YOUR OBJECTIVE ▸ Could you repeat exactly the lines from the one containing "Check the Backup Codes subtask checkbox" through the last line of the records, with no pictures?

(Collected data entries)

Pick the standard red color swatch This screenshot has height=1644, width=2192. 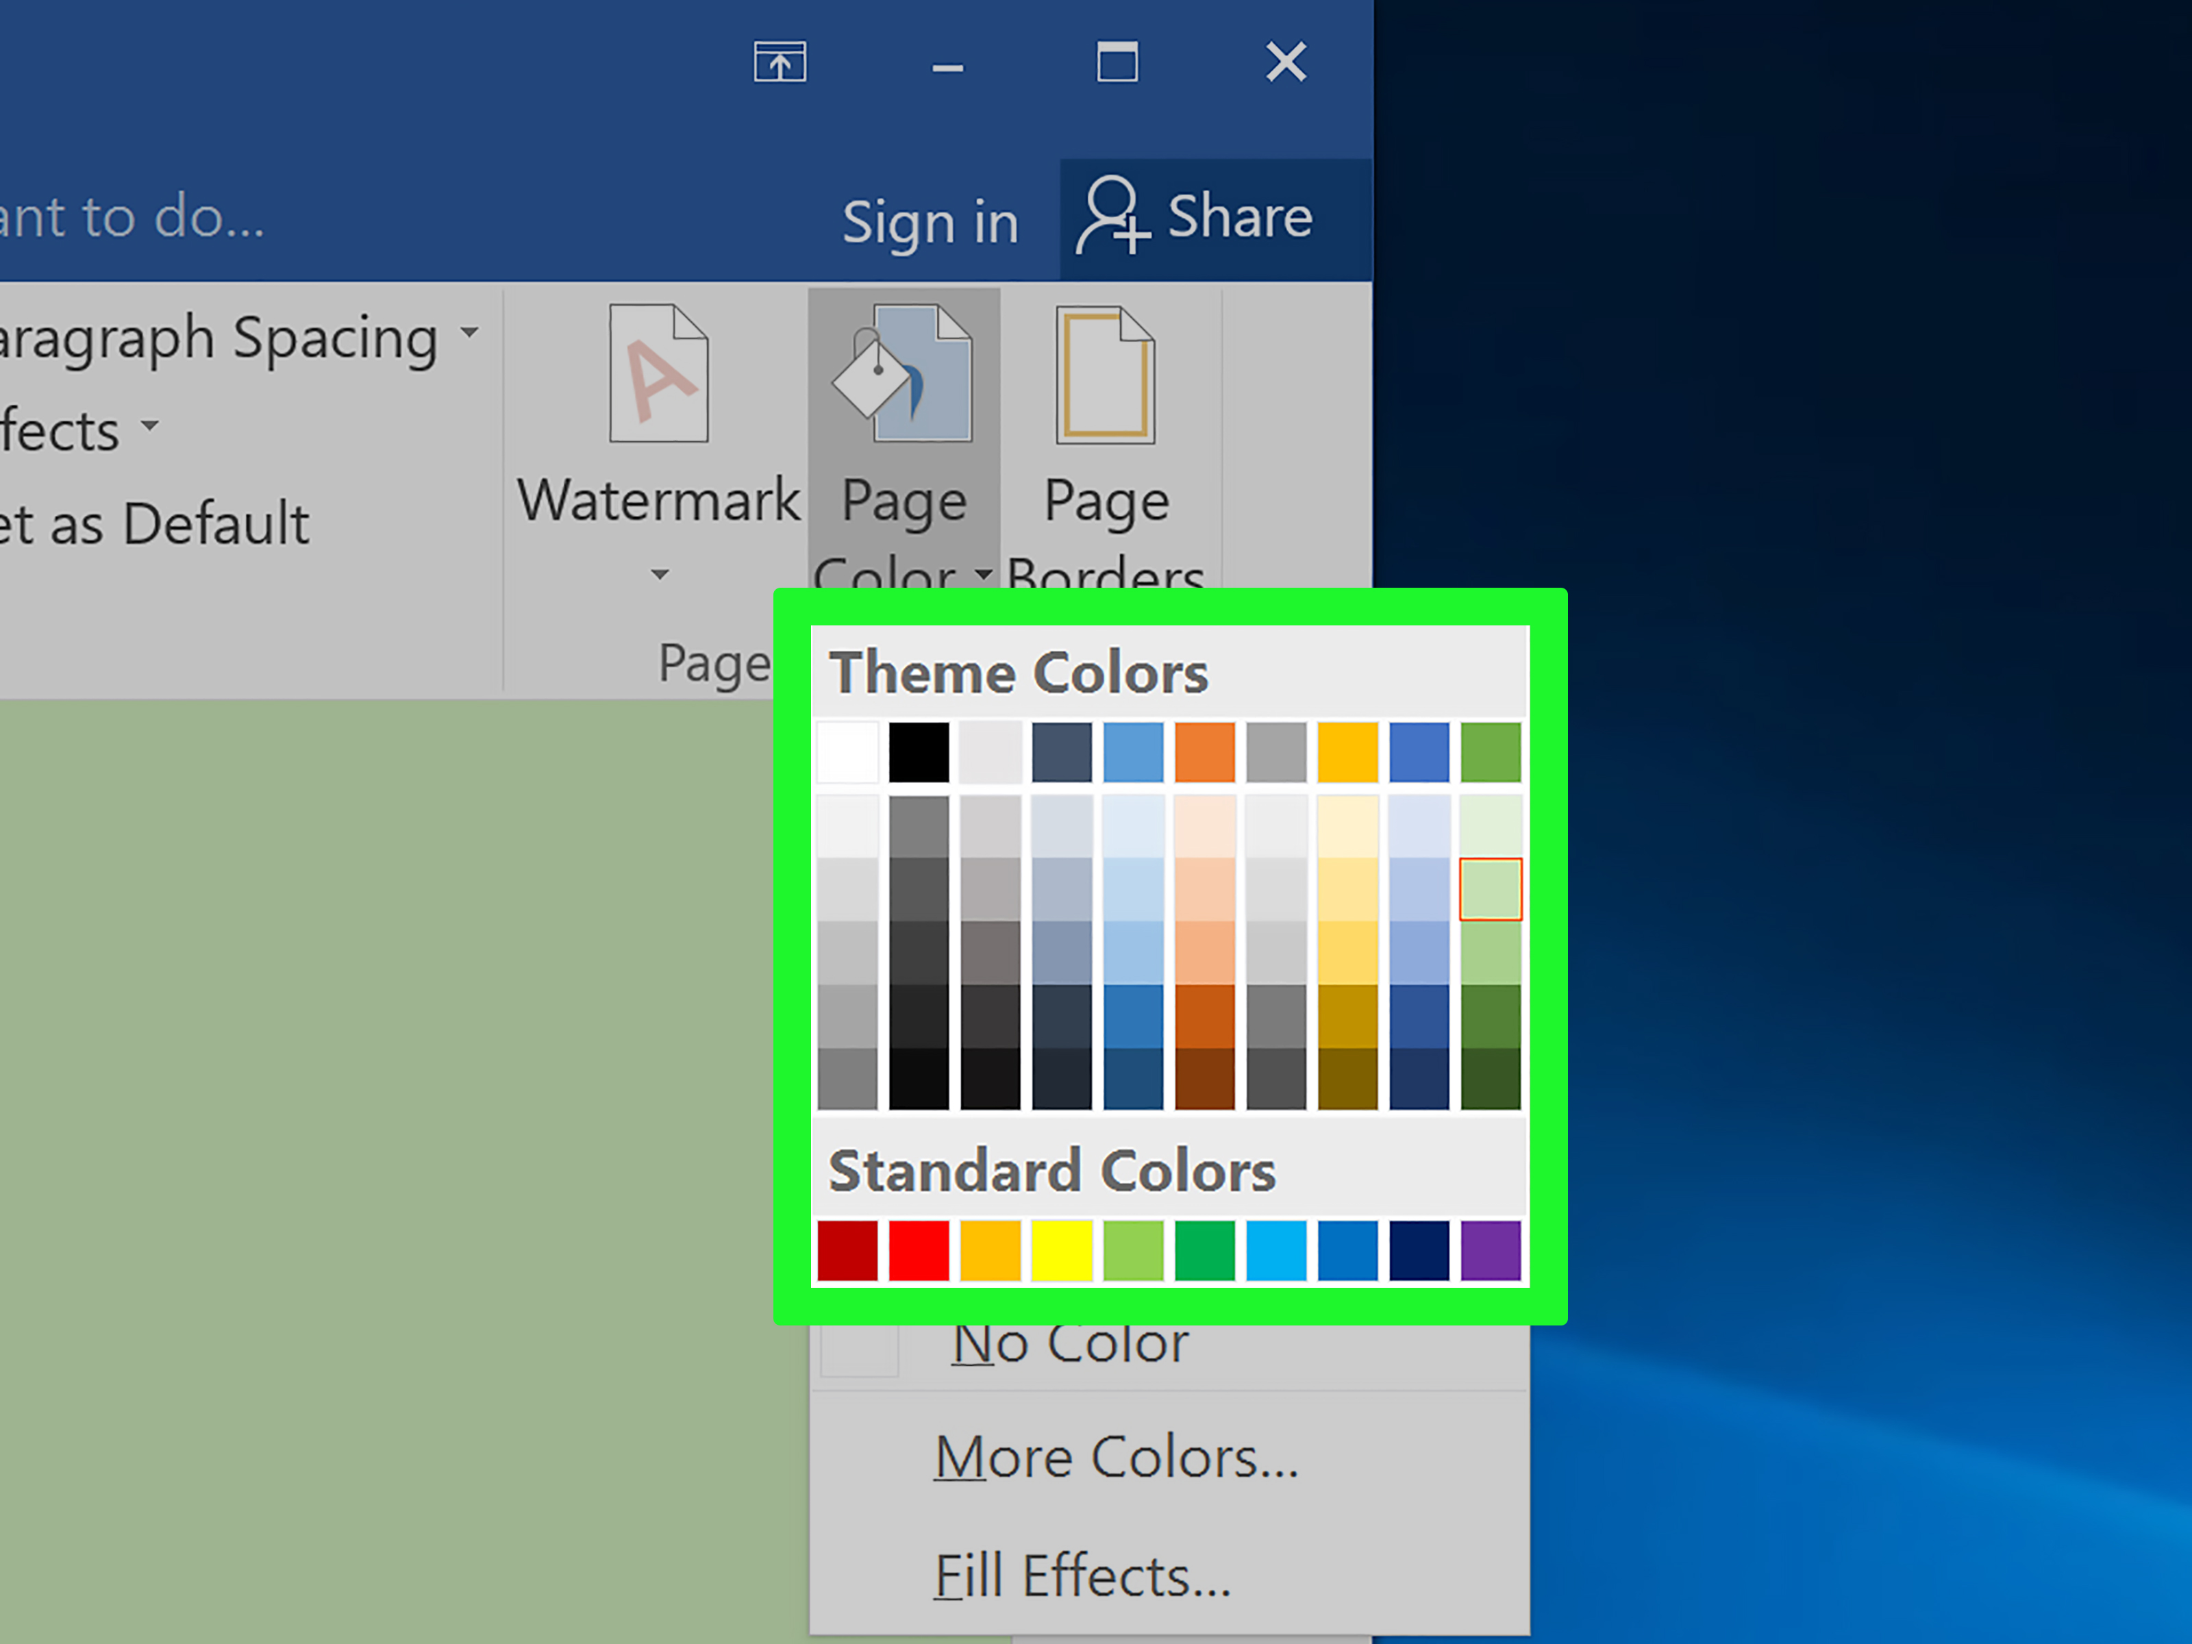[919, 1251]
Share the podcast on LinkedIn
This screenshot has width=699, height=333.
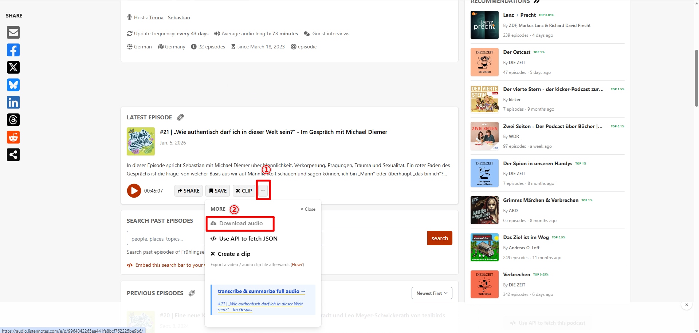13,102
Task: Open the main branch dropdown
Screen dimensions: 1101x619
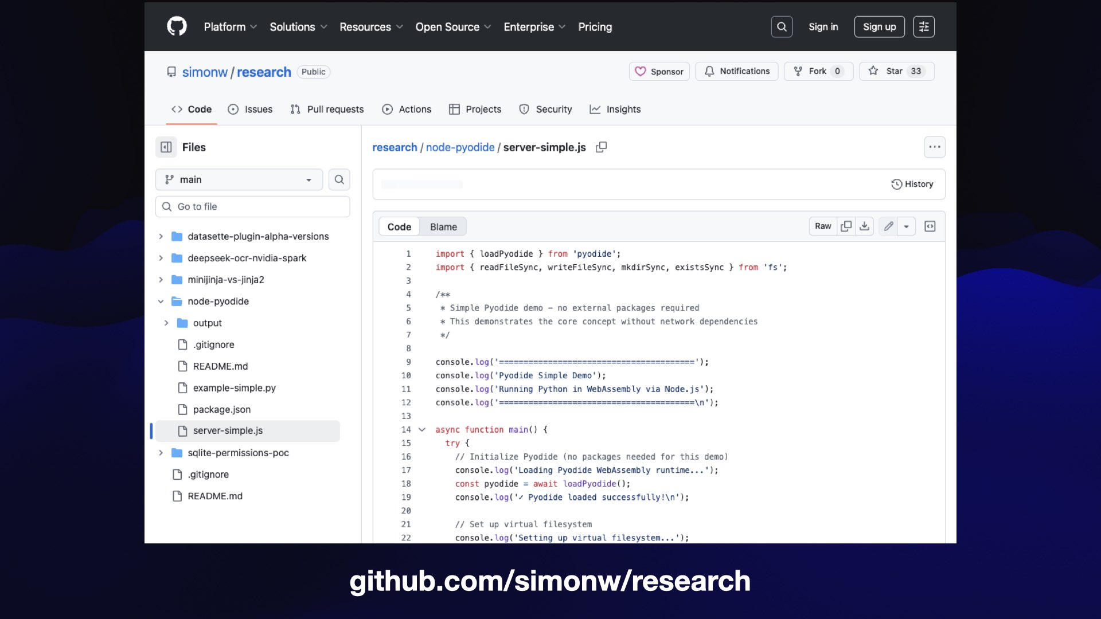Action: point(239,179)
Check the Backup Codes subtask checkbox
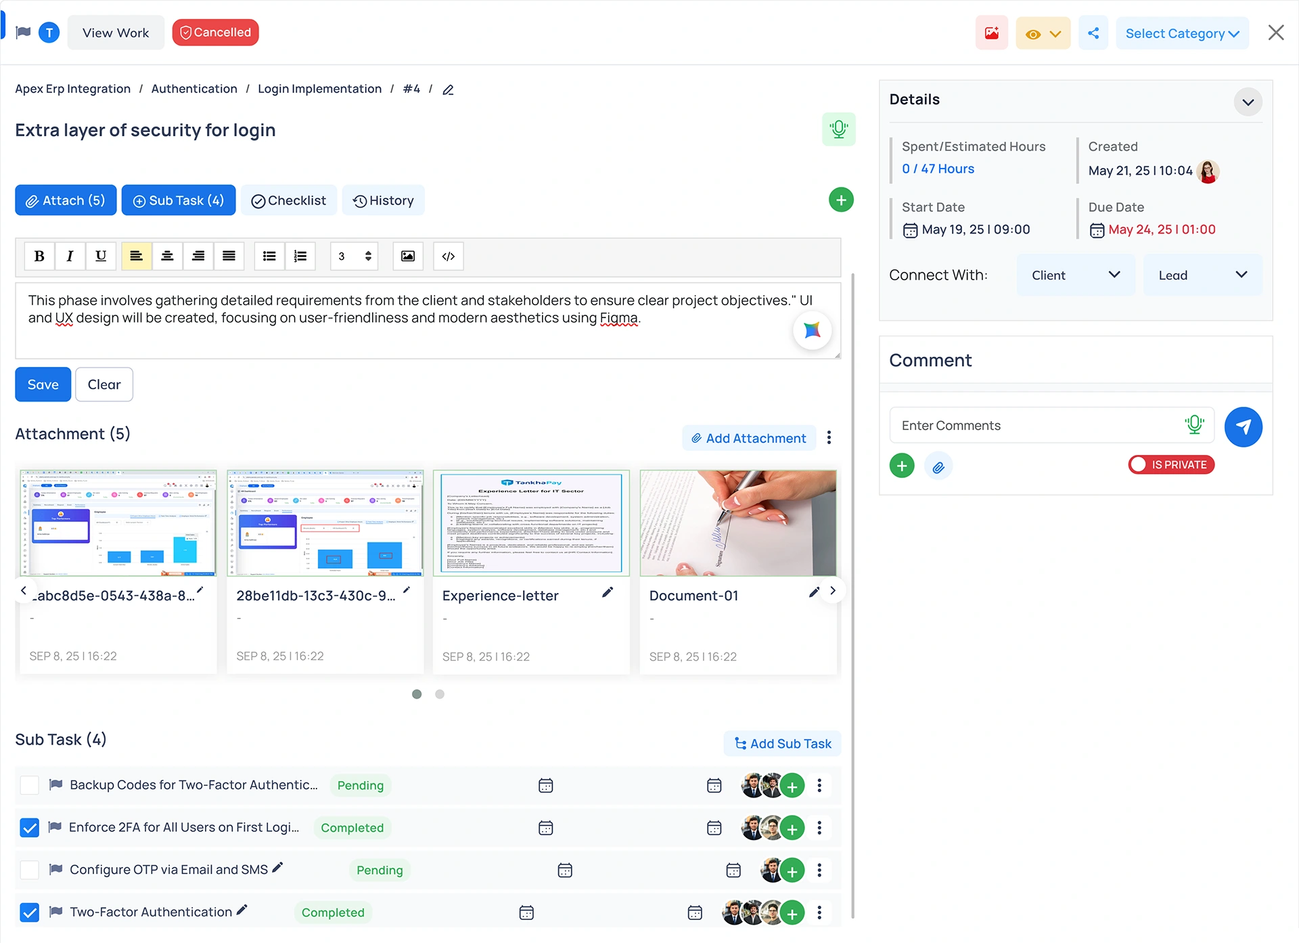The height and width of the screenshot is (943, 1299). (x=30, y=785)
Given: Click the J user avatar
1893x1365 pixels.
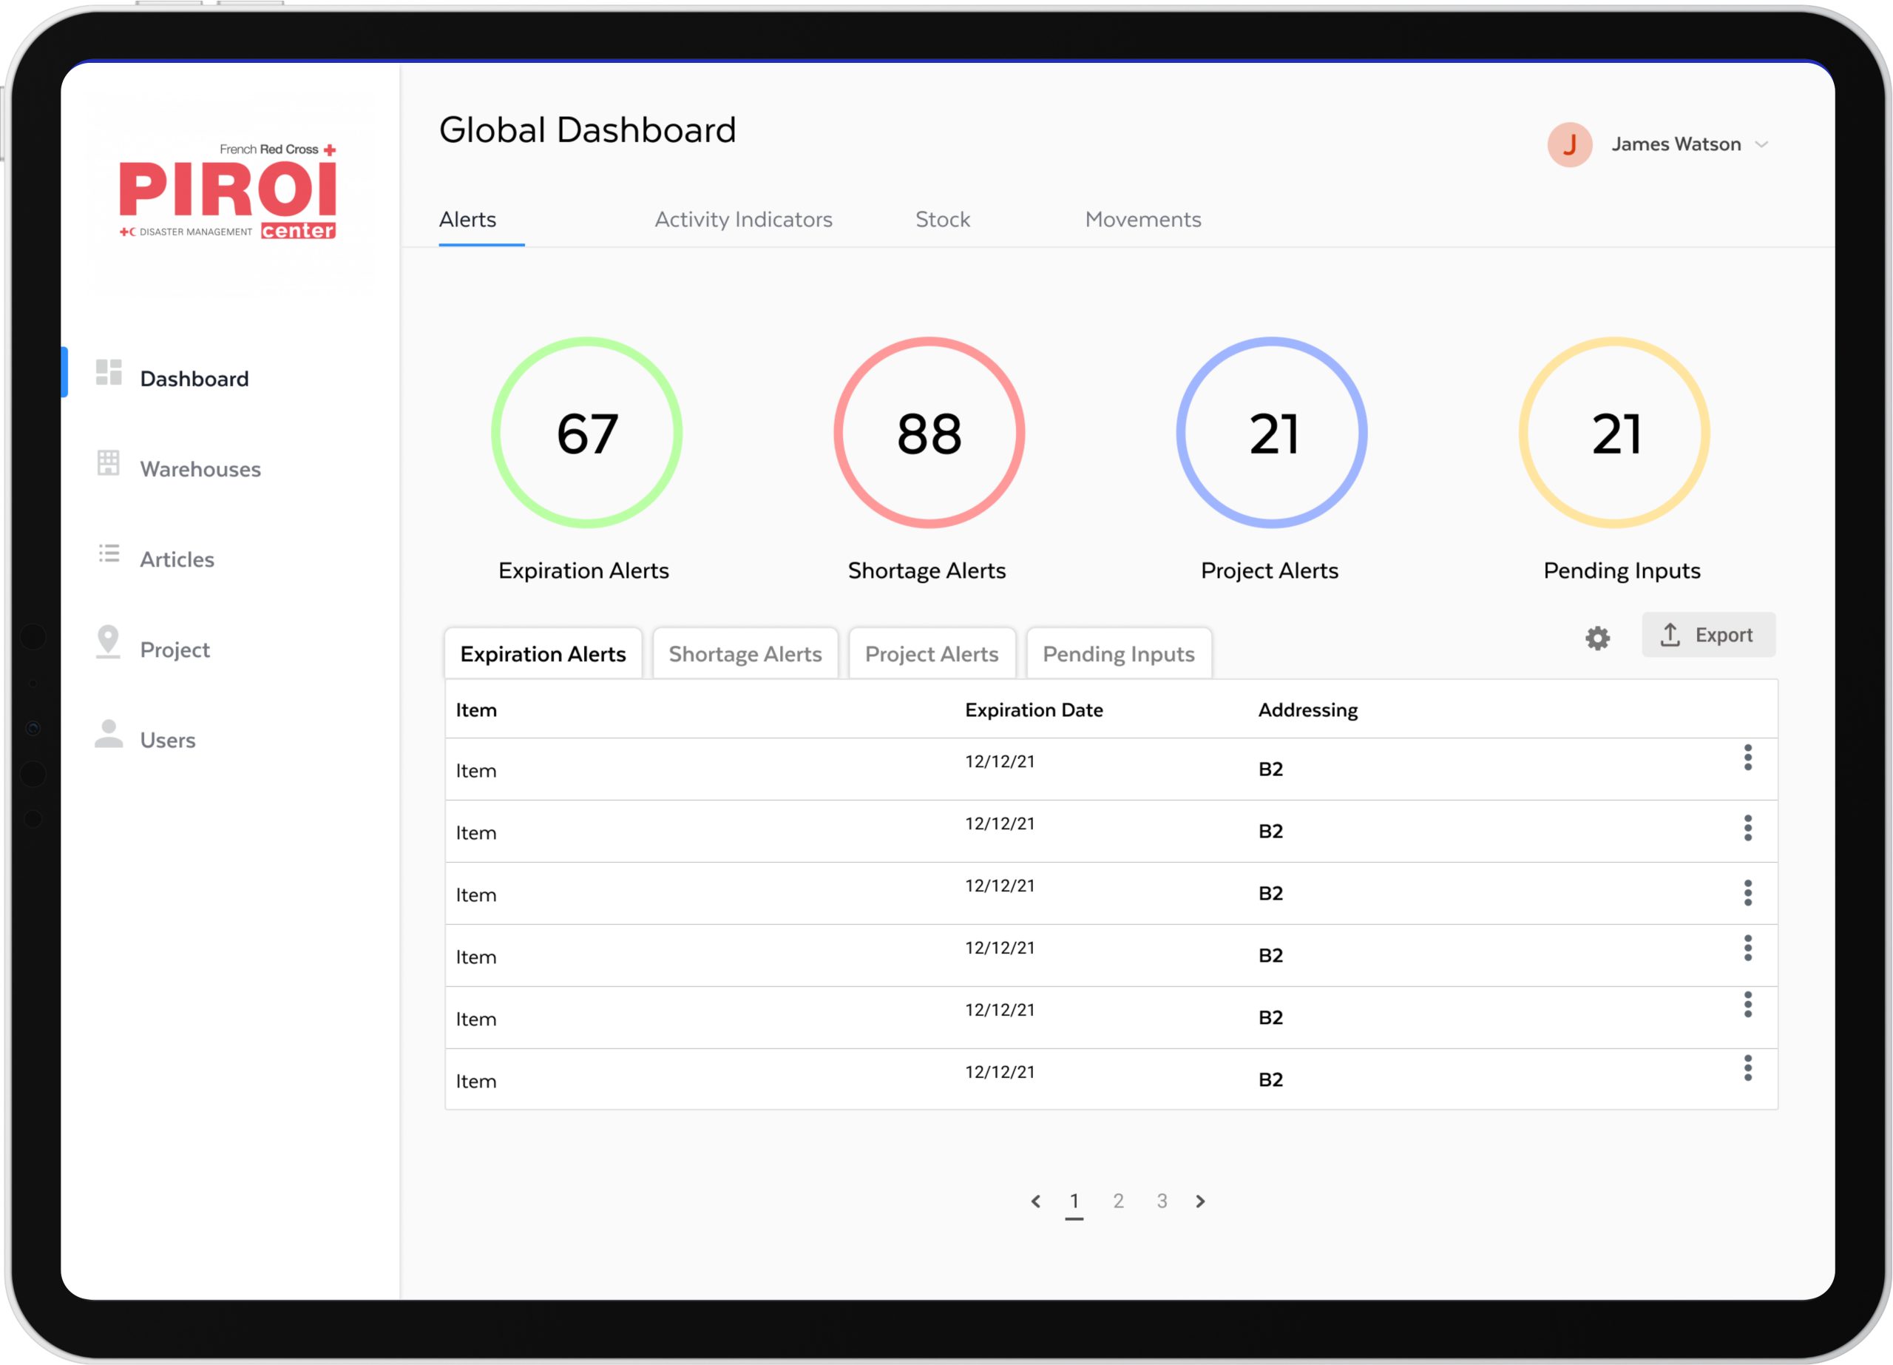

ANSWER TO THE PROBLEM ▸
Check the Backup Codes subtask checkbox
The height and width of the screenshot is (943, 1299). (x=30, y=785)
Given: Click the J user avatar
1893x1365 pixels.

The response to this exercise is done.